Les responsables syndicaux (Ph Koaci)
La Coalition des Syndicats des Ministères sans Prime (COSYMIS-PRIME) affiche une nouvelle dynamique dans son combat pour l’instauration d’une première au profit des fonctionnaires des ministères qui en sont encore dépourvus. Réunis en conclave à Grand-Bassam, les responsables de cette organisation regroupant une dizaine de syndicats ont procédé à une réorganisation de leur structure afin de renforcer leur stratégie de revendication.
À l’issue des travaux, Nohonain Ange MartialSecrétaire général national du SYNACULTURE, a été reconduit au poste de porte-parole principal de la coalition. Surnommé « Général Gbotrogbogbou », il hérite d’une mission axée sur le renforcement de la mobilisation des différentes bases syndicales et la consolidation de l’unité entre les ministères concernés, dans l’objectif de porter plus efficacement la revendication relatif à la prime.
La coalition entend également élargir son front d’action. Dans cette perspective, son porte-parole a été mandaté pour engager des discussions avec les principales faîtières syndicales du secteur de l’Éducation afin d’examiner les possibilités d’une action concertée.

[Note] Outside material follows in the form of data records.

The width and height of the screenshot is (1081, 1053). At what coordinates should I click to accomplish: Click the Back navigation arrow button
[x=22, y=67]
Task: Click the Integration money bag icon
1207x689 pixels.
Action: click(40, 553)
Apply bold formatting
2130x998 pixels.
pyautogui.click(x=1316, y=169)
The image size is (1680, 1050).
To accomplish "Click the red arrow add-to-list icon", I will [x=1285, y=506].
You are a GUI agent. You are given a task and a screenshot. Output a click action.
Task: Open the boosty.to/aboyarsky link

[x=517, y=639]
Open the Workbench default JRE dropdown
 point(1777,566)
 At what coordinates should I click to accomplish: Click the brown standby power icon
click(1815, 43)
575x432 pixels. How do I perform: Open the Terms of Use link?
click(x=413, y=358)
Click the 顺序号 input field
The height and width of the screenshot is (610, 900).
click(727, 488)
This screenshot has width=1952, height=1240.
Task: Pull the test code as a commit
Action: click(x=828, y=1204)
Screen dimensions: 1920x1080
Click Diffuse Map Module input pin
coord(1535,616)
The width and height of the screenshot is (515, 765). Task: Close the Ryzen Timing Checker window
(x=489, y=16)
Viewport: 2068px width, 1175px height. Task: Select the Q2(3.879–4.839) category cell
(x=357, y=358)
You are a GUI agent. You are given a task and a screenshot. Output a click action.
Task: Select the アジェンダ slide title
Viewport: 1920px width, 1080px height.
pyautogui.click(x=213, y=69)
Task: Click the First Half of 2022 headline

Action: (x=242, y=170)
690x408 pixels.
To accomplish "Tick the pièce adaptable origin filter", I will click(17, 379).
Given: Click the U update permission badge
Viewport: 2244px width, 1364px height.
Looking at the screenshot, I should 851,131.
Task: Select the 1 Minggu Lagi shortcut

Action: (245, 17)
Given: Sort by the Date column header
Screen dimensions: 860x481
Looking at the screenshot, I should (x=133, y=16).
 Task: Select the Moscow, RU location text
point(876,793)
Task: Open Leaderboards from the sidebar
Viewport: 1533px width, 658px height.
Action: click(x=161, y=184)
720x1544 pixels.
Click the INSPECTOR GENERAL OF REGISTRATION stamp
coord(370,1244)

Des représentants de ces organisations ont d’ailleurs pris part aux échanges et ont exprimé leur disponibilité à coordonner leurs initiatives avec la COSYMIS-PRIME. Les parties définiront désormais les modalités pratiques de cette collaboration.
Pour les responsables syndicaux, cette volonté de convergence marque une étape importante vers la constitution d’un front commun susceptible de faire avancer le dossier de la première. Ils estiment que l’unité des organisations concernées constitue un levier essentiel pour obtenir un gain de cause.
Par ailleurs, le silence observé jusqu’à présent par les autorités sur cette revendication continuer d’alimenter les interrogations au sein des fonctionnaires. Face à l’absence d’évolution du dossier, plusieurs organisations syndicales laissent entendre que des actions pourraient être envisagées dans les prochains mois afin de faire entendre leurs revendications.